PÁGINA.
──────────

Al principio de esta serie, hay un personaje adolescente que en medio del casino de su escuela destruye su celular. Este acto voluntario –indicador de un verdadero suicidio social– deviene, aquí, en una deliberada declaración de principios: al carajo el teléfono, aparato que desconecta con toda la hipocresía de su enajenante conectividad artificial, alienante y deshumanizada.
Independiente de que consideremos editorialmente a los contenidos de Netflix como ideológicamente tramposos, engañosamente conservadores o culturalmente arriesgados, la relativa iconoclastía palpable en los primeros capítulos de The end of the f****ng world logra hacer interesante por sí sola a una serie que expone con ingenio provocador todo el vigor autodestructivo de sus personajes. Haciendo gala de toda la estridencia dramática posible y satirizando las grandes tragedias subterráneas como el único modo disponible de hacerlas, para nosotros, tangibles y vigentes.
Alyssa (Jessica Barden) y James (Alex Lawther) son dos adolescentes tardíos (casi adultos) que tienen la desventura de cargar consigo –y del peor modo posible– pasados traumáticos muy semejantemente asociados a sus respectivas figuras parentales atrofiadas y erráticas. Quienes son, a su vez, otra prole defectuosa de ciudadanos imperfectos y absortos en las ilusiones que se esfuerzan, perseverantes, en mantener. Del mismo modo, esta herencia familiar indeseable –sumada a la alquimia de saberse ambos compartiendo una procedencia maldita pero común– les da las razones suficientes para urdir la trama perfecta del Gran Escape.

──────────

MATERIAL MOSTRADO.

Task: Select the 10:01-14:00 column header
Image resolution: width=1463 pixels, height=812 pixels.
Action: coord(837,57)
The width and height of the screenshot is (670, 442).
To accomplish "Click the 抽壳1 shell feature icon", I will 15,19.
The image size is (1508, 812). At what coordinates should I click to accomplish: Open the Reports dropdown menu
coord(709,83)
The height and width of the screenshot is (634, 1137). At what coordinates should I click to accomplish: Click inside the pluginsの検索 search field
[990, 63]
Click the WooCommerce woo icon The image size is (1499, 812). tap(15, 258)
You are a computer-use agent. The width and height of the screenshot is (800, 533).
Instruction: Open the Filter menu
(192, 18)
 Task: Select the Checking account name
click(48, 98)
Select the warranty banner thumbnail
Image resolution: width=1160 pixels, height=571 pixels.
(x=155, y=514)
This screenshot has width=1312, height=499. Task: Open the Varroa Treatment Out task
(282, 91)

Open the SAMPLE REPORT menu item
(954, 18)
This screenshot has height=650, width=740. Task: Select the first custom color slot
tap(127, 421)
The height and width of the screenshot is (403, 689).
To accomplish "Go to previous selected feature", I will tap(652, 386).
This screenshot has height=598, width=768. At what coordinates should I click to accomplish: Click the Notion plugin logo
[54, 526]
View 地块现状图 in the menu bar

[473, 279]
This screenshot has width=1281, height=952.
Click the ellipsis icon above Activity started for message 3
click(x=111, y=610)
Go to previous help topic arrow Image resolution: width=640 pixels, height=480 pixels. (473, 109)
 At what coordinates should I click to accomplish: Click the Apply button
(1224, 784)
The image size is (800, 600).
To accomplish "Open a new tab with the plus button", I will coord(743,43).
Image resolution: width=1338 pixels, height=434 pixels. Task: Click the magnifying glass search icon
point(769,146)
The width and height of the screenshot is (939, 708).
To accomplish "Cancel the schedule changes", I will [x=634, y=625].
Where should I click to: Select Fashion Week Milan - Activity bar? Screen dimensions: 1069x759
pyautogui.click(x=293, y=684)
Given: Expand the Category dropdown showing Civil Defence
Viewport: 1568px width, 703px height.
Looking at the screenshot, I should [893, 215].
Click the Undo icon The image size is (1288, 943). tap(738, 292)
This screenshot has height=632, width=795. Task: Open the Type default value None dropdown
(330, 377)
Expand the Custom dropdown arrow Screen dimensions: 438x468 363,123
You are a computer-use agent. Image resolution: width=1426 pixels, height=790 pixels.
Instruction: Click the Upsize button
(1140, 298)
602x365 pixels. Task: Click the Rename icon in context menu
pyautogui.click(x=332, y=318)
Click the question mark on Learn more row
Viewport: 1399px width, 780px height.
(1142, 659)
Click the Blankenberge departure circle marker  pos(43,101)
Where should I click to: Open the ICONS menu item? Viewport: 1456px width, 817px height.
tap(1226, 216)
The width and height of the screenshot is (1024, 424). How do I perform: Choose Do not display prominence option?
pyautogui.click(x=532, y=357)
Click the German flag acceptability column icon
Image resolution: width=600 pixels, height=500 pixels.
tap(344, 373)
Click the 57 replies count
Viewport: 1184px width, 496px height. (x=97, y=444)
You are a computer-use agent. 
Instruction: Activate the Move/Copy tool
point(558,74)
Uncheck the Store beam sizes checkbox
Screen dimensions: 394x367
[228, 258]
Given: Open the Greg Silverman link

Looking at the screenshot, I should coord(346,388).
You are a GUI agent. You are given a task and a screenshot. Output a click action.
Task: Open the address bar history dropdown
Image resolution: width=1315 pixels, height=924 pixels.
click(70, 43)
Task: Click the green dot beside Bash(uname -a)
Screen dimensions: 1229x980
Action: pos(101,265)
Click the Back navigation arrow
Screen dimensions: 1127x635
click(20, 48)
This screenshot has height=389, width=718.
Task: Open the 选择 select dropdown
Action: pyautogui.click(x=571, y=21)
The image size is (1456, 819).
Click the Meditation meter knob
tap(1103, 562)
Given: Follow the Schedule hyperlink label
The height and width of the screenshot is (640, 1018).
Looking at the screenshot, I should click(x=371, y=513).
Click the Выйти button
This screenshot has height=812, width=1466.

──────────

EJERCICIOS.
a - Transcribe sin cambios el fragmento de la reseña de la serie comprendido entre "Alyssa (Jessica Barden)" y "del Gran Escape.", ambos inclusive.
b - Responde estas preguntas con lo que afirma la reseña de la serie:
(i) ¿Qué destruye el personaje adolescente al principio de la serie y en qué lugar lo hace?
(ii) ¿Qué actores interpretan a Alyssa y a James?
(iii) ¿A qué están asociados los pasados traumáticos de los dos adolescentes?
c - Prosigue la reseña de la serie a partir de su última oración.

RESPUESTAS POR TAREA.
a -
Alyssa (Jessica Barden) y James (Alex Lawther) son dos adolescentes tardíos (casi adultos) que tienen la desventura de cargar consigo –y del peor modo posible– pasados traumáticos muy semejantemente asociados a sus respectivas figuras parentales atrofiadas y erráticas. Quienes son, a su vez, otra prole defectuosa de ciudadanos imperfectos y absortos en las ilusiones que se esfuerzan, perseverantes, en mantener. Del mismo modo, esta herencia familiar indeseable –sumada a la alquimia de saberse ambos compartiendo una procedencia maldita pero común– les da las razones suficientes para urdir la trama perfecta del Gran Escape.

b -
(i) Su celular, en medio del casino de su escuela.
(ii) Jessica Barden interpreta a Alyssa y Alex Lawther a James.
(iii) A sus respectivas figuras parentales, atrofiadas y erráticas.

c -
Quizá el sueño de todo adolescente tenga que ver, de alguna manera, con escapar de una supuesta opresión parental cuyas fracturas comienzan poco a poco a hacerse evidentes. A propósito de una autoridad que no logra sostenerse.
De hecho, Massimo Recalcati, en La hora de la clase: por una erótica de la enseñanza (2016), sostiene que la crisis de la autoridad contemporánea descansa, justamente, en la necesidad de la figura de autoridad de poder demostrar o lograr justificar su potestad; como si ya no fuera suficiente decir “porque yo lo digo”. La fragilidad del mando autoritario debe entonces resignarse a demostrar lo que sabe o, por el contrario, condenarse a caer sobre su irrelevante y exangüe peso.
En este contexto, la serie nos coloca la excusa de la fuga para ahondar, de manera desprejuiciada e incierta, en las vicisitudes de un mundo adolescente que logra, solo en apariencia y al menos al principio, sentirse capaz de gobernar su destino. El viaje en auto –a la mierda los cinturones de seguridad, dirá uno de los protagonistas durante la escapada– es un periplo que carga la aventura con los tintes típicos de cualquierroad movie anglosajona medianamente indie, solo que en ese caso más cerca de la épica de la violencia tarantiniana. Aunque mucho más cerca a una Natural Born Killers (1994) que esta historia no se cansará de homenajear.
Porque si hay una cosa que acá fluye a borbotones es lo que Mark Fisher, en Realismo Capitalista (2016), no ha dudado en llamar hedonia depresiva, cuadro adolescente caracterizado por la incapacidad para hacer cualquier cosa que no sea buscar placer. Es decir, a estos adultos en proyecto siempre hay algo que les hace falta disfrutar. Alyssa y James se arrojan a todo lo que desean conocer. Buscarán, en primer lugar, acceder a todo ese esplendor imaginado que les debiese deparar un horizonte infinito de frenesí. Que no es otra cosa que exponerse al riesgo en su dimensión más indomable. No vivirlo, sino que personificarlo directamente. Invasión de la propiedad privada, abuso de sustancias, sexo circunstancial o manejo en estado de ebriedad, no importa mucho la experiencia sino la forma cómo, en ella, es posible tentar al destino.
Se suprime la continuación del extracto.